Return the full set of records, matching them character for character.
──────── Input records
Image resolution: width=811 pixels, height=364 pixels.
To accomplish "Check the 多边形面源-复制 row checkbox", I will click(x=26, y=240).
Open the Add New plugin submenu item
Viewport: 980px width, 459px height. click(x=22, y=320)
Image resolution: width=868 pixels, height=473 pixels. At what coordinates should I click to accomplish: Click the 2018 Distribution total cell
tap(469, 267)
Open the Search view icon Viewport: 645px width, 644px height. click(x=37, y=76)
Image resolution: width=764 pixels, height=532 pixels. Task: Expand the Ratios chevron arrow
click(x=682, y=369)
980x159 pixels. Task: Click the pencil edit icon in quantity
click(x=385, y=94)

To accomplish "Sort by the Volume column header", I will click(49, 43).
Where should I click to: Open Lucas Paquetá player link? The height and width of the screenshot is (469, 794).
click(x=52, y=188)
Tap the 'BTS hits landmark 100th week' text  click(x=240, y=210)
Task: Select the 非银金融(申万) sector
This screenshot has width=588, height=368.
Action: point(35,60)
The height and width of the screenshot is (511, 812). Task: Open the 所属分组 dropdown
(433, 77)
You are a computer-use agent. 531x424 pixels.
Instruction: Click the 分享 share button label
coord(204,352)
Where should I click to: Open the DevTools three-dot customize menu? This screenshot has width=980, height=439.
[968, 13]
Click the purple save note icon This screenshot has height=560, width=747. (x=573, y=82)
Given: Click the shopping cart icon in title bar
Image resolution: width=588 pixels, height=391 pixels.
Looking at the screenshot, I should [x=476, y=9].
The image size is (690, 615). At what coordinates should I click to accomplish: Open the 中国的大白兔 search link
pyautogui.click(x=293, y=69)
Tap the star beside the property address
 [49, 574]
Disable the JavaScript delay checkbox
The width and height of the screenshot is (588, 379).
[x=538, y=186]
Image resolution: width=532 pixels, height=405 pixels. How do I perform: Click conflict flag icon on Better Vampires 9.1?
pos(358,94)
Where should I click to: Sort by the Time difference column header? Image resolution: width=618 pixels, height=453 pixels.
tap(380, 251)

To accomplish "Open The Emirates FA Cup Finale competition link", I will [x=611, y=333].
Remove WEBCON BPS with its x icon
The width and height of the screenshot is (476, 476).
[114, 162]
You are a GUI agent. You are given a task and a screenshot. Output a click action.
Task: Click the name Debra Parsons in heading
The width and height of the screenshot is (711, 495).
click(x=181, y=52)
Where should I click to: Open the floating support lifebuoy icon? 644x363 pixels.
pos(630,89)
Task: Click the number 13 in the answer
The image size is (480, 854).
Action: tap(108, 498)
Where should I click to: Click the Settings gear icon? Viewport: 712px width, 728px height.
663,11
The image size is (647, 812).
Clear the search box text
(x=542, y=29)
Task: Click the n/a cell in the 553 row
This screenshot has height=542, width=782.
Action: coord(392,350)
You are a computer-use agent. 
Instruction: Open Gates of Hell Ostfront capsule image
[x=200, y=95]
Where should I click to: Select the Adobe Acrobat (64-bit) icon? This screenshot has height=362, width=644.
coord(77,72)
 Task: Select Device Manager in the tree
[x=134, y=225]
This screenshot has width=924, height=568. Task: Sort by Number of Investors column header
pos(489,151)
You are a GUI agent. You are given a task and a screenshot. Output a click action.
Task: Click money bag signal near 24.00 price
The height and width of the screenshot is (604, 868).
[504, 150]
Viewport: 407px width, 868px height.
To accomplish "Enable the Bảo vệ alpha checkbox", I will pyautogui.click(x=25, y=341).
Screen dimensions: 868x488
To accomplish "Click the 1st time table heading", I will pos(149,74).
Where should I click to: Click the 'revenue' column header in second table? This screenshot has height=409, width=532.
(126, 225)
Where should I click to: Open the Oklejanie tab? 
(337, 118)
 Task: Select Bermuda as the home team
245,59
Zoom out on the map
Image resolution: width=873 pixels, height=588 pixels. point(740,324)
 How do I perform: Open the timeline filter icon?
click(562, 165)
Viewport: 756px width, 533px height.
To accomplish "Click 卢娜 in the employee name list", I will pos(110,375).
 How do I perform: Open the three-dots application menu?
────────────────
--- Answer to the exercise ---
Image resolution: width=811 pixels, height=364 pixels.
To accomplish "Check the 多边形面源-复制 row checkbox", I will click(x=26, y=240).
Open the Add New plugin submenu item
Viewport: 980px width, 459px height. click(x=22, y=320)
Image resolution: width=868 pixels, height=473 pixels. At what coordinates should I click to accomplish: Click the 2018 Distribution total cell
tap(469, 267)
Open the Search view icon Viewport: 645px width, 644px height. click(x=37, y=76)
Image resolution: width=764 pixels, height=532 pixels. Task: Expand the Ratios chevron arrow
click(x=682, y=369)
980x159 pixels. Task: Click the pencil edit icon in quantity
click(x=385, y=94)

To accomplish "Sort by the Volume column header", I will click(49, 43).
Where should I click to: Open Lucas Paquetá player link? The height and width of the screenshot is (469, 794).
click(x=52, y=188)
Tap the 'BTS hits landmark 100th week' text  click(x=240, y=210)
Task: Select the 非银金融(申万) sector
This screenshot has width=588, height=368.
Action: point(35,60)
The height and width of the screenshot is (511, 812). Task: Open the 所属分组 dropdown
(433, 77)
You are a computer-use agent. 531x424 pixels.
Instruction: Click the 分享 share button label
coord(204,352)
Where should I click to: Open the DevTools three-dot customize menu? This screenshot has width=980, height=439.
[968, 13]
Click the purple save note icon This screenshot has height=560, width=747. (x=573, y=82)
Given: Click the shopping cart icon in title bar
Image resolution: width=588 pixels, height=391 pixels.
Looking at the screenshot, I should [x=476, y=9].
The image size is (690, 615). At what coordinates should I click to accomplish: Open the 中国的大白兔 search link
pyautogui.click(x=293, y=69)
Tap the star beside the property address
 [49, 574]
Disable the JavaScript delay checkbox
The width and height of the screenshot is (588, 379).
[x=538, y=186]
Image resolution: width=532 pixels, height=405 pixels. How do I perform: Click conflict flag icon on Better Vampires 9.1?
pos(358,94)
Where should I click to: Sort by the Time difference column header? Image resolution: width=618 pixels, height=453 pixels.
tap(380, 251)

To accomplish "Open The Emirates FA Cup Finale competition link", I will [x=611, y=333].
Remove WEBCON BPS with its x icon
The width and height of the screenshot is (476, 476).
[114, 162]
You are a GUI agent. You are given a task and a screenshot. Output a click action.
Task: Click the name Debra Parsons in heading
The width and height of the screenshot is (711, 495).
click(x=181, y=52)
Where should I click to: Open the floating support lifebuoy icon? 644x363 pixels.
pos(630,89)
Task: Click the number 13 in the answer
The image size is (480, 854).
Action: tap(108, 498)
Where should I click to: Click the Settings gear icon? Viewport: 712px width, 728px height.
663,11
The image size is (647, 812).
Clear the search box text
(x=542, y=29)
Task: Click the n/a cell in the 553 row
This screenshot has height=542, width=782.
Action: coord(392,350)
You are a computer-use agent. 
Instruction: Open Gates of Hell Ostfront capsule image
[x=200, y=95]
Where should I click to: Select the Adobe Acrobat (64-bit) icon? This screenshot has height=362, width=644.
coord(77,72)
 Task: Select Device Manager in the tree
[x=134, y=225]
This screenshot has width=924, height=568. Task: Sort by Number of Investors column header
pos(489,151)
You are a GUI agent. You are given a task and a screenshot. Output a click action.
Task: Click money bag signal near 24.00 price
The height and width of the screenshot is (604, 868).
[504, 150]
Viewport: 407px width, 868px height.
To accomplish "Enable the Bảo vệ alpha checkbox", I will pyautogui.click(x=25, y=341).
Screen dimensions: 868x488
To accomplish "Click the 1st time table heading", I will pos(149,74).
Where should I click to: Click the 'revenue' column header in second table? This screenshot has height=409, width=532.
(126, 225)
Where should I click to: Open the Oklejanie tab? 
(337, 118)
 Task: Select Bermuda as the home team
245,59
Zoom out on the map
Image resolution: width=873 pixels, height=588 pixels. point(740,324)
 How do I perform: Open the timeline filter icon?
click(562, 165)
Viewport: 756px width, 533px height.
To accomplish "Click 卢娜 in the employee name list", I will pos(110,375).
 How do I perform: Open the three-dots application menu?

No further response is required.